ОТРЫВОК:
___

Короче, он говорит в период суда над Синявским и Даниэлем и как раз по этому поводу:

— У нас, слава богу…

Именно так. Заглавная буква в слове «Бог» тогда, понятно, даже не подразумевалась — в отличие от названия учреждения, к которому Михалков не преминул воззвать:

— У нас, слава богу, есть КГБ!

Вот собрат Михалкова по советской детской литературе Алексей Иванович Пантелеев, автор «Пакета» и соавтор «Республики ШКИД», пишет (в биографической книге, главы из которой опубликованы посмертно), имея в виду свой атеизм:

«Сколько же оно длилось, это наваждение? Вспоминал, считал и подсчитывал сейчас, и оказалось, что очень долго длилось — лет шесть или семь.

…Я не только был безбожником. Я был неистовым, воинствующим, скотоподобным, по выражению Вл. Соловьева, безбожником. И в Шкиде и после Шкиды, и в жизни, и в постыдных писаниях своих».

Повод для этой покаянной исповеди таков. Получивши в Смольном из рук Григория Васильевича Романова, первого секретаря горкома, впрочем, памятного не одним ленинградцам, орденок (а сколько их наполучал Михалков!), Пантелеев бредет в Спасо-Преображенский собор. И обличает эту двойственность своего поведения с чудовищной — вроде бы — несоразмерностью греха и покаяния:

«Стыдно признаваться в этом и тягостно употреблять это слово, но понимаю, что тут есть все-таки и некоторая доля авантюризма — в этом хождении по острию ножа. Но, разумеется, главное — не это. Главное — потребность омыться, очиститься, а также, не скрою, и возблагодарить Бога за то, что при всей двуличности моей жизни я ничего не делаю заведомо злого, что охраняет меня Господь от недоброго, наставляет на доброе».

Эта попытка обрести духовную цельность — с пониманием, сколь недоступна она в желанной своей полноте, — возможно, производится в крайней, экстатической форме. Но именно потому, что двуличность той жизни, которую вынужден был вести верующий, скрывающий свою веру, как раз требовала двойного усилия. Не вносящего в душу умиротворенности, которую обещает и дает религия, а, напротив, устраивающего в ней разброд.

___

ИСХОДНЫЕ ДАННЫЕ:
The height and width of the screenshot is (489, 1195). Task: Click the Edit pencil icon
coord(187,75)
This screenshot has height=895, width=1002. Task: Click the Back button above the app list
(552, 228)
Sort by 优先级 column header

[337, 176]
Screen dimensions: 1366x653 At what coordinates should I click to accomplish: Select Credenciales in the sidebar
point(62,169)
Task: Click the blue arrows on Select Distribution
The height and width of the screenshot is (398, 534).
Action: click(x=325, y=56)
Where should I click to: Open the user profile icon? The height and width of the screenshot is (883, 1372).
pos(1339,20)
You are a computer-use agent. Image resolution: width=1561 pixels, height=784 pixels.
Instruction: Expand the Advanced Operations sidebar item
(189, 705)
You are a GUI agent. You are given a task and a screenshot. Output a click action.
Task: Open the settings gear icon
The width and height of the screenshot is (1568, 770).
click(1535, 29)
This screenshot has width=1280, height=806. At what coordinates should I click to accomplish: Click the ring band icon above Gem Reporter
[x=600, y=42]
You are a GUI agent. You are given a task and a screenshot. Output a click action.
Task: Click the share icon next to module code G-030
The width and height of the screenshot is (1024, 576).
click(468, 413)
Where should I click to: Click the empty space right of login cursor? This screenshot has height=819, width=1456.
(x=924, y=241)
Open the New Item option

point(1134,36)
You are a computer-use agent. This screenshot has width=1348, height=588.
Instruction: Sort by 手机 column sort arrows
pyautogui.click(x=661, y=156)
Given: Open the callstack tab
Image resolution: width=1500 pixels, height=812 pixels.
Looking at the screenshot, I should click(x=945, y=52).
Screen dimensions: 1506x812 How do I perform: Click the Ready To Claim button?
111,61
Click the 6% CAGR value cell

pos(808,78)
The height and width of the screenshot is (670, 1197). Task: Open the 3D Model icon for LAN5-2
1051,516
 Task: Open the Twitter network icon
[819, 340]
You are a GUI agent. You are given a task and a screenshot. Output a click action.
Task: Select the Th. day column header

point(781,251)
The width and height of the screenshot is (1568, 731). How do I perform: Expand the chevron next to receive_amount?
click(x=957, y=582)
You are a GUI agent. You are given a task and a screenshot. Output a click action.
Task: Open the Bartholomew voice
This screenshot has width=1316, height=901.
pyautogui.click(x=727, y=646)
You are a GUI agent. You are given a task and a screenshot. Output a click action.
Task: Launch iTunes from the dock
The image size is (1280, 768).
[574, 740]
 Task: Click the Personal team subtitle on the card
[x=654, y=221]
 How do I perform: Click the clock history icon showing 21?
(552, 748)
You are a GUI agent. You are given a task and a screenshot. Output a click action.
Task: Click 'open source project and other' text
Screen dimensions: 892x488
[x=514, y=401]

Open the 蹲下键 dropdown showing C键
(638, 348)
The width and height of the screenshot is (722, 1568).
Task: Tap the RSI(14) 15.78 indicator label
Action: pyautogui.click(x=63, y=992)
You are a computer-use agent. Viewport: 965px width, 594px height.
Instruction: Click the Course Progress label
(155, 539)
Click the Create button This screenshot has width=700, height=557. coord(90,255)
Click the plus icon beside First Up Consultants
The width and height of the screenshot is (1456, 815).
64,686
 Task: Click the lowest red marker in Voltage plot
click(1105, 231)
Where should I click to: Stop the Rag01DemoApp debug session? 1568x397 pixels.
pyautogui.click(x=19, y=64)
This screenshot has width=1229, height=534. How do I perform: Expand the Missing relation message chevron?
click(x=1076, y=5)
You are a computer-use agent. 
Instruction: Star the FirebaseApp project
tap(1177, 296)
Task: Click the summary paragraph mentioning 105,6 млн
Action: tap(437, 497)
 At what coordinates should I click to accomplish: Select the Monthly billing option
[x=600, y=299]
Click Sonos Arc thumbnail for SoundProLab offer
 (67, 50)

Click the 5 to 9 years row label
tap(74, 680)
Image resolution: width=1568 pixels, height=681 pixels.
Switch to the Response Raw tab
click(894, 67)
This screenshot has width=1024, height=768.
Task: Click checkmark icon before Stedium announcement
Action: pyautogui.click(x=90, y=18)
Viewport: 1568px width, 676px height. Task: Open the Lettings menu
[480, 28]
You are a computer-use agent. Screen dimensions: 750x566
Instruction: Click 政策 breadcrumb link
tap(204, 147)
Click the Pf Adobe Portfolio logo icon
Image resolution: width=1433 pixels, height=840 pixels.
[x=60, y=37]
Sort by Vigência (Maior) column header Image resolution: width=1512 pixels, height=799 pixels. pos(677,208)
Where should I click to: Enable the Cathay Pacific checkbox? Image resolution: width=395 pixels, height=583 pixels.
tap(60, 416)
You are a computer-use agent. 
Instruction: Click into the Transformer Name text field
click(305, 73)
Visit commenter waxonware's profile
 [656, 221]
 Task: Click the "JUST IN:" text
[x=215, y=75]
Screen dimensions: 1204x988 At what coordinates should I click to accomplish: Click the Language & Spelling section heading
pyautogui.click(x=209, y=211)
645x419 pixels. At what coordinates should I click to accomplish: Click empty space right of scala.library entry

___

ЗАДАНИЕ: Допишите следующую часть отрывка о Михалкове и Пантелееве, начав сразу после его последнего предложения. Записи здесь не понадобятся.

ОТВЕТ:
Это — мучительный, самомучительный взгляд изнутри на себя самого, — а вот случай иной. Такой, когда ту же цельность в своем отношении к миру хотят обрести, глядя со стороны — пусть любящей и родной.

Сын пишет о матери, прекрасный артист — об артистке великой, и я не называю имен потому, что здесь не вина, а беда. Не личная инициатива, а инерция общего страха (писано в брежневскую эпоху).

«…Я хочу сделать попытку разобраться в очень сложном и тонком вопросе: в вопросе о маминой вере».

Отметим: «хочу сделать попытку». Другой бы и не пытался, попросту обойдя щекотливую тему. Ничто за язык не тянет, кроме собственной честности, весьма похожей на ту, которую, помним, явил Юрий Олеша, отдирая от сердца музыку Шостаковича.

Итак:

«Начну с напоминания, что мама родилась почти за пятьдесят лет до Октябрьской революции, когда…» — и далее про «традиционное воспитание», про гимназический Закон Божий, про то, что обращение к Богу вошло в привычку. В общем, в том обычном советском роде, который лучше всего воплотился в истории про некоего красноармейца и академика Павлова. Просвещенный боец увидал, как Иван Петрович перекрестился на храм, и пожалел, посочувствовал:

— Эх, серость!

«Но, — продолжаю цитировать, — я твердо убежден, знаю, что вера мамы не имела никакого отношения ни к религиозному фанатизму, ни к церковному догматизму. То, что она называла верой в бога, по сути дела, было верой в справедливость, в торжество добра…»

Ну а что у нас почиталось за добро, даже ребенку известно. И вот то, что собрался сказать о матери сын (пусть окольным путем, пусть частично, но по-своему смело), оказалось даже не усеченным, а подмененным. Вчистую:

«Да, мама называла себя верующей. Но она была настоящим советским человеком, безгранично любившим не просто Россию, а свою социалистическую Родину».

«Называла» — выходит, на деле-то не была?..

Что ж. Почтительно подивимся тому, кто в атмосфере двойного счета, двойной и двуличной жизни сохранил ясноглазое простодушие, согласно которому вера и налагаемые ею запреты разведены по разным квартирам. Тому, кто полагает: можно сказать, что «у нас, слава богу, есть КГБ», вообще говорить и, главное, думать такое и так, сохранив за собою право в изменившихся обстоятельствах заявить: я — верующий. И был им всегда.

А что такого?

Больше того. Можно сами изменившиеся обстоятельства использовать с новой выгодой для себя.

«Никогда не забуду, — рассказывает журналист Андрей Караулов, — в „Независимую газету“, где я работал в отделе литературы и искусства, позвонил — пользуясь давним знакомством — один из заместителей министра культуры.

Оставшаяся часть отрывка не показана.